Well, where to start? Five years ago I worked part-time, was married 22+ years with two daughters. Just before my 40th birthday my husband met someone at work - he swears they wern't intimate, but I guess I'll never know. That was the last straw for me. His drinking had increased in the past year and I discovered he was using drugs. We had been in counseling and you know if only one of you is doing what the counselor says, than what's the point? I left him when my daughters were 15 & 18.
About 6 months before I left him I accepted a manager position at a dentist office. I moved my 15 year old daughter (my other daughter was away at college) a half hour away from all she had ever known. I started a new life - or lack there of. I was very busy adjusting to the HUGE lifestyle change - what to do when my car breaks down, household maintenance, being a single parent of a two teenagers, learning my demanding new job, taking care of two dogs, handling the divorce, trying to get by with a lot less money. Mostly all of my friends were married with younger children. I did not have any "single" friends to do things with.
After 7 months I purchased a house and that turned out to be one problem after another. My previous landlord told me he would release me from my lease of the condo I was renting and AFTER I purchased my house he sued me for not renting it out. I took it to court and since I did not have anything in writing (live and learn) I lost. On the day I moved into my house - we discovered undisclosed termites. Buying my house turned out to be a series of homeowner disasters - three BIG water leaks, termites, plumbing problems (all this after I had it inspected prior to purchase!), you name it.

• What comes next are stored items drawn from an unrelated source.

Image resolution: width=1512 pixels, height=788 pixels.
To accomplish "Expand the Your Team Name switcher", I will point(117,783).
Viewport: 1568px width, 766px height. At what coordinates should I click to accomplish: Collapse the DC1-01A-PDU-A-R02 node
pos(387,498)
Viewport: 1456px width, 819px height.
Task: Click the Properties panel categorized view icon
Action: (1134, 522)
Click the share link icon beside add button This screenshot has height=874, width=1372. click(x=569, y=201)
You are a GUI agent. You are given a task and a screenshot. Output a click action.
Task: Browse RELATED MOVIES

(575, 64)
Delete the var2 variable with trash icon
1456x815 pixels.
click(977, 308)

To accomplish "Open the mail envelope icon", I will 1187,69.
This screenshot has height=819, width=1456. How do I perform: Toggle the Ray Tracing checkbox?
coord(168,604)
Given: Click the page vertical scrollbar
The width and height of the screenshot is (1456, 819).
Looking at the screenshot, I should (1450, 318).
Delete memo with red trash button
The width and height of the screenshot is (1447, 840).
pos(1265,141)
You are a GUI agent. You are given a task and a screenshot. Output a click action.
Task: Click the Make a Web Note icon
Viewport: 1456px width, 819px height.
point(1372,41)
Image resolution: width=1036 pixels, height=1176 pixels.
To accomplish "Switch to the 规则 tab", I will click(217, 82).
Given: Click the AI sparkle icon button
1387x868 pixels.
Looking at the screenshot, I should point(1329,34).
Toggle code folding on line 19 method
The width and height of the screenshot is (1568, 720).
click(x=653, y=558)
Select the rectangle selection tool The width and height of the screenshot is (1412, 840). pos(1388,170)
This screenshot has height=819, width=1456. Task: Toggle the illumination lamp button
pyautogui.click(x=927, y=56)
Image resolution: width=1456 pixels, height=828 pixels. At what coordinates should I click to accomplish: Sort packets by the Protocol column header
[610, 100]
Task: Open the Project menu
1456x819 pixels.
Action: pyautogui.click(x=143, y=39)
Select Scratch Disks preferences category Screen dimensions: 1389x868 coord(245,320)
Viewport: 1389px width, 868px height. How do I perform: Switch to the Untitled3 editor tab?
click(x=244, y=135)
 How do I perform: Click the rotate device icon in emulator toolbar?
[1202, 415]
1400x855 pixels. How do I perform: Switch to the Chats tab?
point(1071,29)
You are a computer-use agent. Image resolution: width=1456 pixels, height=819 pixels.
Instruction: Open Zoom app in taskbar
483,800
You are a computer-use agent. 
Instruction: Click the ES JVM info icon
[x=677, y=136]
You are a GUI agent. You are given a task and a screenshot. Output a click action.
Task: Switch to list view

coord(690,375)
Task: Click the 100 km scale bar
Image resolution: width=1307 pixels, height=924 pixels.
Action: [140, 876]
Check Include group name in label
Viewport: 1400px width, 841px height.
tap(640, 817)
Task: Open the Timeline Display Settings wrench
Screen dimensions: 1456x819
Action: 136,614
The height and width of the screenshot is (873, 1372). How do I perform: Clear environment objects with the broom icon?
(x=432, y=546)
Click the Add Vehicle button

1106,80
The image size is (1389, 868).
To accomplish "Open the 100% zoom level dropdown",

I decided to try online dating after two years of being separated and almost divorced. It did not work out. I'm certainly not ugly, but I'm not beautiful either, I'm just average. Everyone out there seems to want someone beautiful. Men my age (mid 40's) want someone who's 30. I can't compete with that. Part of my problem is I don't know how to date/flirt since it has been so long - by the time my divorce was final - I had been married 25 years. I am afraid to put myself out there. I can't even tell if someone is interested. Another obstacle to meeting men for me is that I don't drink/smoke/do drugs, so I'm not interested in typical venues that promote these activities.
I have spent the last year and a half recovering from a house fire that gutted my house. The cause? A defective Wal Mart pre-lit Christmas tree. What a nightmare it has been. The contractor recommended by the insurance company made it all so much worse than it needed to be. I also found out that my youngest daughter's boyfriend of almost two years had been stealing from me before the house fire. He stole 60 items of gold jewelry. My daughter and I had no idea. The police thought she was involved, which she wasn't, but had to prove herself by taking a lie detector test. The whole procedure of getting him convicted was very stressful. He stole some very sentimental pieces of jewelry that were family heirlooms. Between trust issues with my ex and this happening with my daughter's boyfriend, I don't know who I can trust anymore.
I went through a lot of health issues last spring also. I had two heart surgeries after the discovery that I had a rare congenital heart condition no one knew I had prior to then. All this was complicated by having a boss that did not want me to be off work to recover.
My last streak of bad luck happened last Fall. I was miserable at my job (after being there over 5 1/2 years). My regional supervisor had to explain away some poor decisions on her part (bad hiring decisions, lack of marketing, poor interpersonal skills) to the two silent owners so she blamed everything on me behind my back. The week of Thanksgiving I lost my job, found out that my Mother - who already has a genetic, terminal neurological illness - had cancer AND found out that my eldest daughter was moving 4 states away with only 10 days notice.
I finally have a new job - after 7 weeks of being unemployed. My ex-employer tried to deny me unemployment benefits by lying to the unemployment office. I fought it, and eventually won, but had no income the entire time I was unemployed. Starting a new job as you get older is hard. It is very stressful. I really don't like change that much, and I've had a ton of it over the last five years.
My support network - my sister and parents - live in Utah. They used to live here up until a 18 months ago. I live on the East Coast. I worry about my mother as communication via telephone becomes harder and harder for her. Both of my daughters live at college and I've gone from living in a family of four to just me and my dogs.
Weekends are rough for me because I spend them mostly by myself. I go out to dinner with friends once a week, sometimes twice, but I long for a relationship. I miss having someone to always have dinner with, vacation with, spend time with. It sometimes upsets me when I see happy couples. It reminds me of what I don't have. I worry that I will grow old alone. I am concerned that it is too late for me at almost 45 (although lots of people think my daughters and I are sisters) to find someone. I am not particular about looks, but can't seem to find a single, non-smoker, non-drinker that isn't a criminal or weirdo. Where do I find someone and who can I trust?
There have been some positives to the last few years: I've discovered that I am a much stronger person than I ever thought I could be and I have a very close relationship with my daughters, even though they don't live nearby. Well, thanks for listening, it helped to just get that all out.